Ledakan yang disaksikan Ulvi Zulfili di kota Mariupol, Ukraina selatan, membuatnya gagap selama berhari-hari.
Pada pertengahan Maret, ratusan warga sipil, termasuk anak-anak, memadati ruang bawah tanah teater drama Mariupol, bersembunyi dari gencarnya penembakan Rusia yang menewaskan ratusan orang setiap hari.
Meskipun dua tanda bertuliskan “anak-anak” telah digambar dengan huruf sepanjang satu meter di dekat teater, sebuah jet tempur Rusia membomnya pada 16 Maret.
Sebanyak 600 orang tewas, menurut pejabat Ukraina dan laporan media. Rusia membantah melakukan serangan itu, dengan mengatakan Kiev melakukannya dari dalam gedung.
Di pagi yang dingin dan suram itu, Zulfili bersepeda ke pusat kota Mariupol untuk mencari susu formula untuk bayi laki-laki temannya yang baru lahir, yang ibunya stres sehingga tidak dapat memproduksi ASI.
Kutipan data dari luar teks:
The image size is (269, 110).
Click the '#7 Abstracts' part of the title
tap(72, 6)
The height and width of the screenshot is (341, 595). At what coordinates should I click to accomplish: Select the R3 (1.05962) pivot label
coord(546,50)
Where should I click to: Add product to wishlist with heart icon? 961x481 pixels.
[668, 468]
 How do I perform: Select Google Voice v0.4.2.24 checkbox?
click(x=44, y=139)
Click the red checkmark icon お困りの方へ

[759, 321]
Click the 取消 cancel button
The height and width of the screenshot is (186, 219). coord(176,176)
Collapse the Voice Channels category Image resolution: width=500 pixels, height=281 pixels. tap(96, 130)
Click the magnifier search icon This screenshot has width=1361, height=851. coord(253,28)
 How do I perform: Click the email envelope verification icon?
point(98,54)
Dia melihat bagaimana teater putih dengan tiang marmer dihantam oleh rudal jelajah. Kepulan asap dan debu naik dua kali lebih tinggi dari supermarket terdekat.
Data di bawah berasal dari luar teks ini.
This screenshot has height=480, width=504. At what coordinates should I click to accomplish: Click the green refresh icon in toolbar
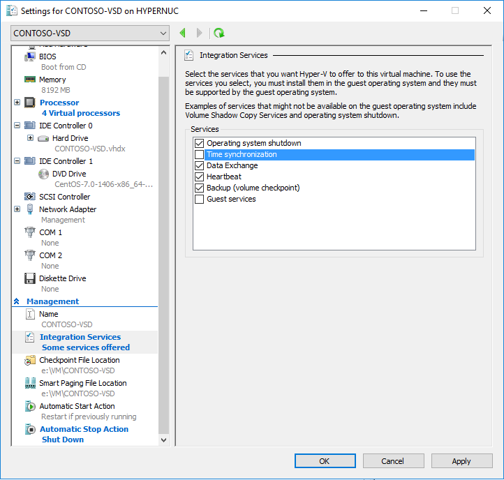(219, 33)
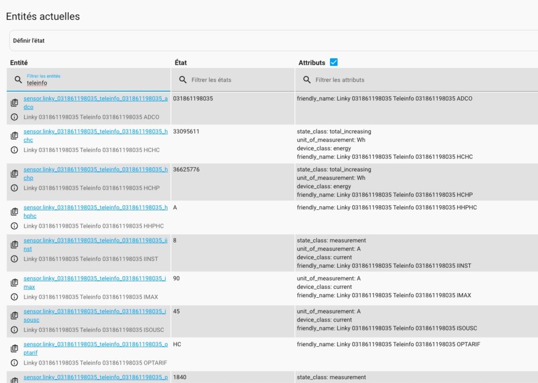Copy the ADCO entity ID to clipboard

point(14,102)
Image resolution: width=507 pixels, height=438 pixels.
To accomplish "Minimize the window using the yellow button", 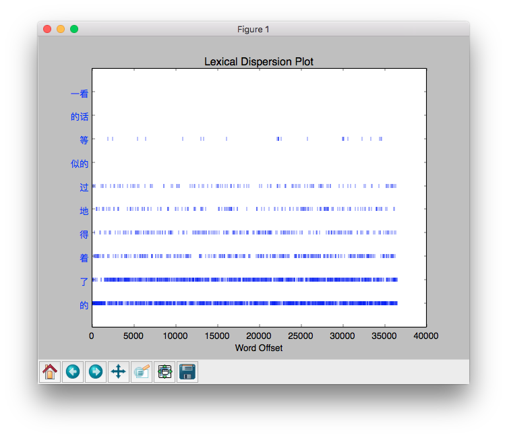I will pos(61,29).
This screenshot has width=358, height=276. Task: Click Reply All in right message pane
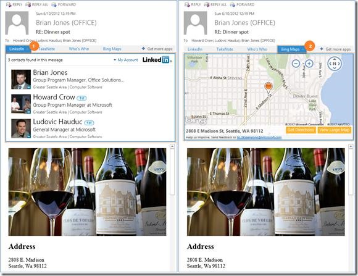pos(215,4)
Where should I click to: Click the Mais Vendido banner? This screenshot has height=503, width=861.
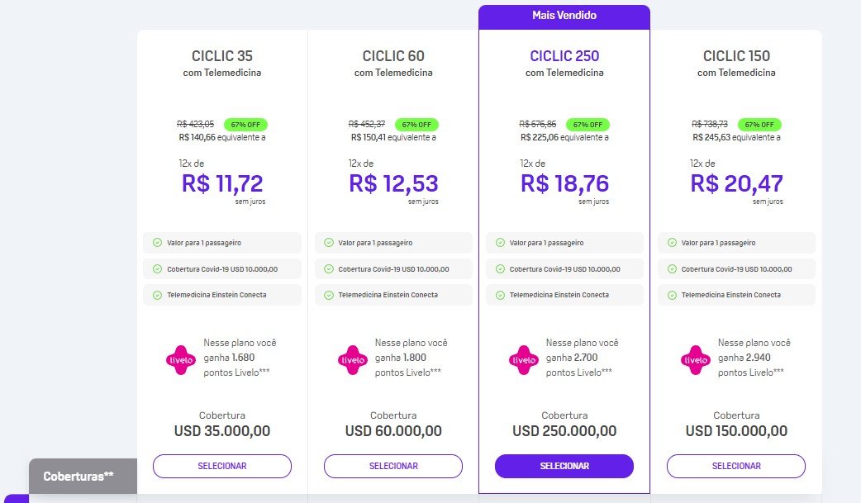coord(564,17)
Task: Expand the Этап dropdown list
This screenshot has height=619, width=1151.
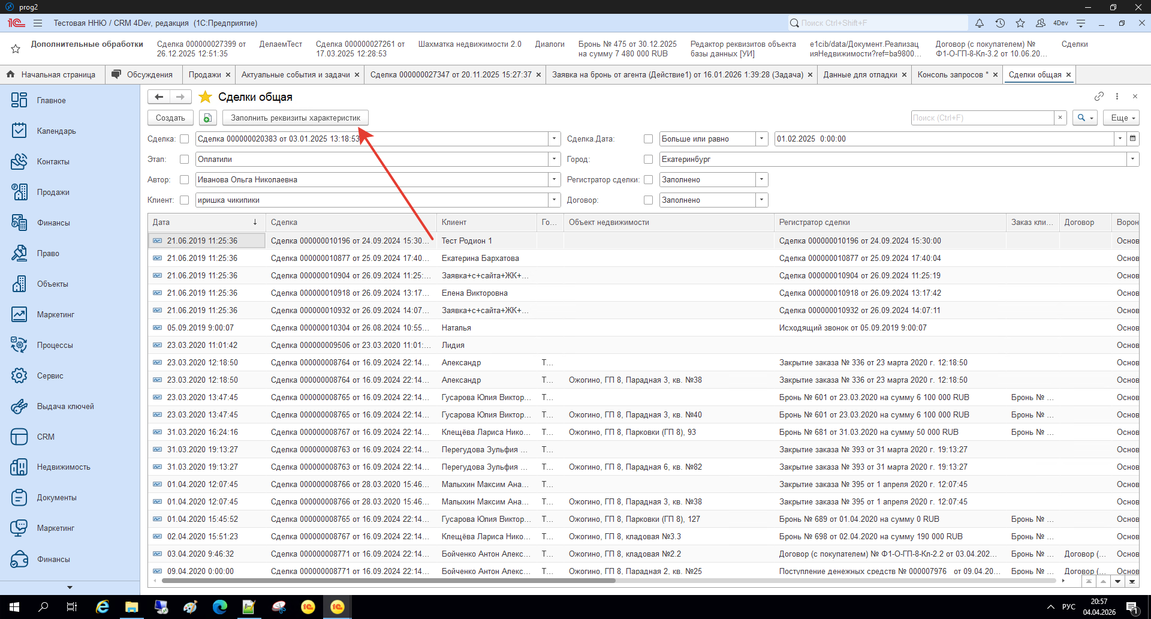Action: (x=554, y=160)
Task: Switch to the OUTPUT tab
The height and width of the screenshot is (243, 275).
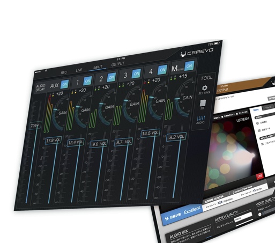Action: coord(117,64)
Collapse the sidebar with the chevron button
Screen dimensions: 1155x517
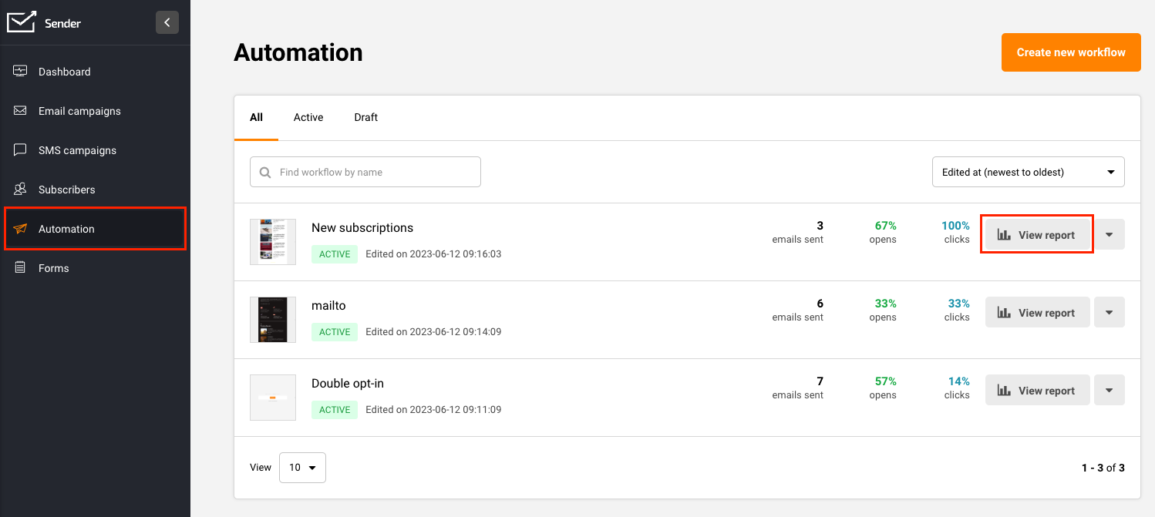click(167, 22)
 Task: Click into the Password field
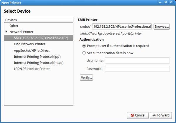click(137, 69)
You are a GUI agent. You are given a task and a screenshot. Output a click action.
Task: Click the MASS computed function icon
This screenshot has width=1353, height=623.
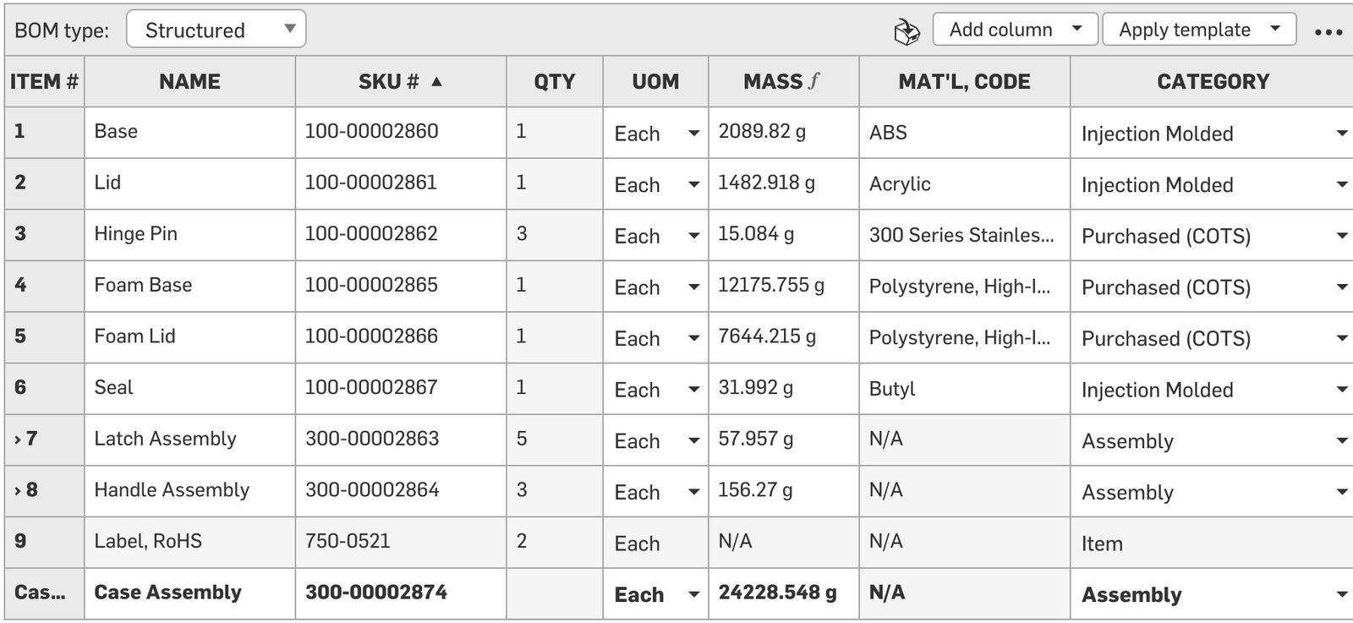(813, 82)
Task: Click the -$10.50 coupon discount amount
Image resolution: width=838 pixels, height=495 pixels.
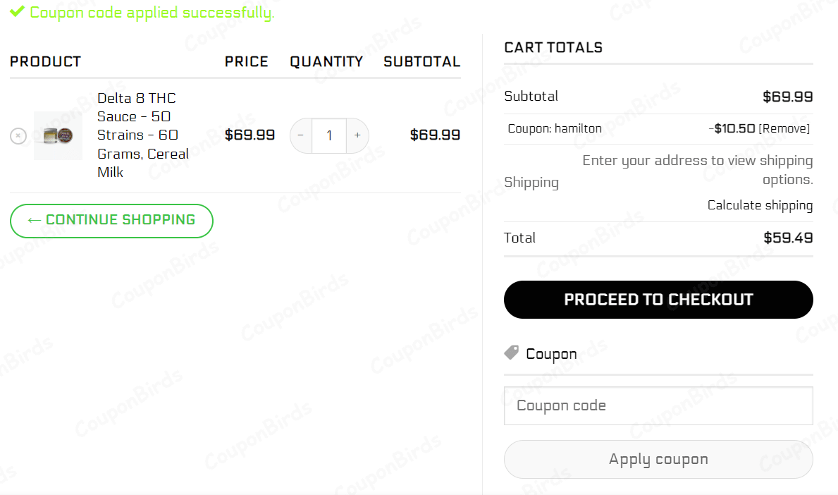Action: click(x=733, y=128)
Dia terpaku oleh kengerian, dan tidak bisa mendengar suara.
“Momen paling aneh adalah ketika Anda melihat sebuah gambar tetapi tidak mendengarnya,” kata pria berusia 26 tahun itu kepada Al Jazeera. “Kamu tidak bisa mengerti apakah kamu masih hidup atau tidak.”
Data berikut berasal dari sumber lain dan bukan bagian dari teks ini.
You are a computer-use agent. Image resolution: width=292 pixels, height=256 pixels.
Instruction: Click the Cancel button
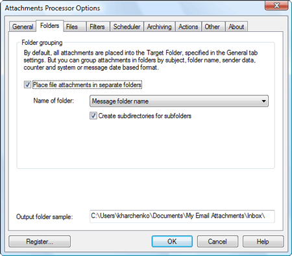coord(217,242)
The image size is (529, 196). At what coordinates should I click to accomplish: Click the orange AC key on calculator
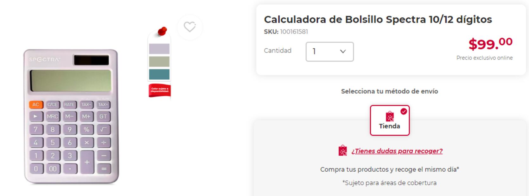click(36, 105)
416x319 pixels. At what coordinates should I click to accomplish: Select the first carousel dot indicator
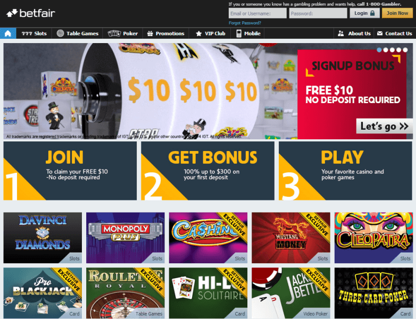click(379, 50)
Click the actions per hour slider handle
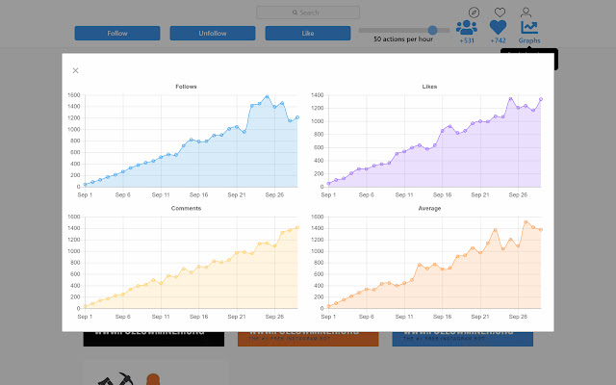The width and height of the screenshot is (616, 385). tap(432, 30)
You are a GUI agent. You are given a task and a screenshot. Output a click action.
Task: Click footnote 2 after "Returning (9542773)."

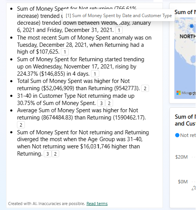[145, 88]
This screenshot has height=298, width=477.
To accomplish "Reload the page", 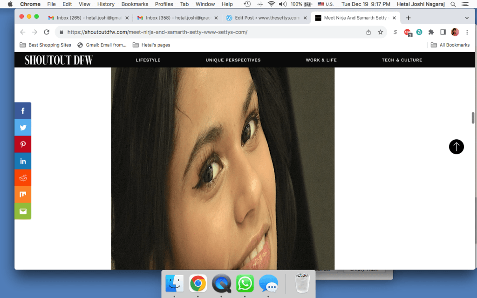I will coord(47,32).
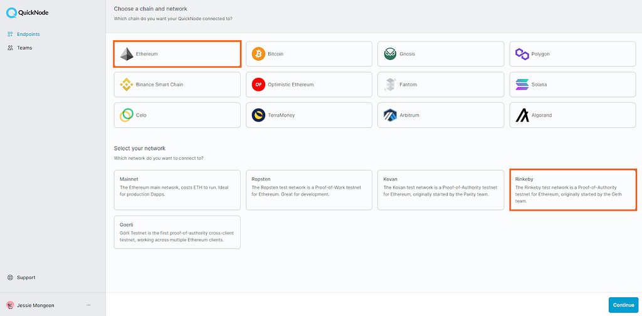The width and height of the screenshot is (642, 316).
Task: Open Jessie Mongeon account options menu
Action: 88,305
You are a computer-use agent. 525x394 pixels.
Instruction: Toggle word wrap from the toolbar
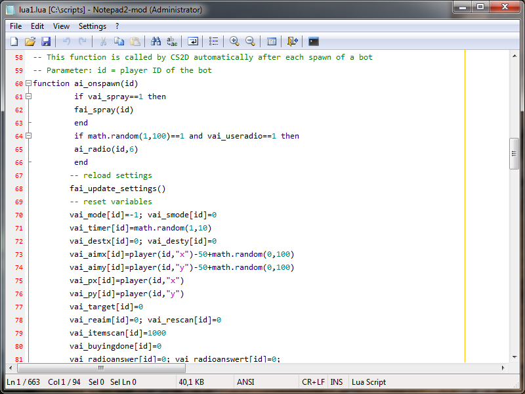coord(193,41)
“Sesaat, suara mencapai Anda dengan gelombang ledakan. Itu hampir merobek pakaianmu. Dan kamu mengerti bahwa kamu masih hidup dan perlu melarikan diri,” katanya di sebuah kafetaria di Kiev.
Beberapa hari setelah Al Jazeera mewawancarainya pada pertengahan Desember, otoritas Moskow yang berada di Mariupol menghancurkan apa yang tersisa dari teater tersebut.
Kegagapan Zulfili kini telah hilang, begitu pula kehidupan yang ia jalani di Mariupol.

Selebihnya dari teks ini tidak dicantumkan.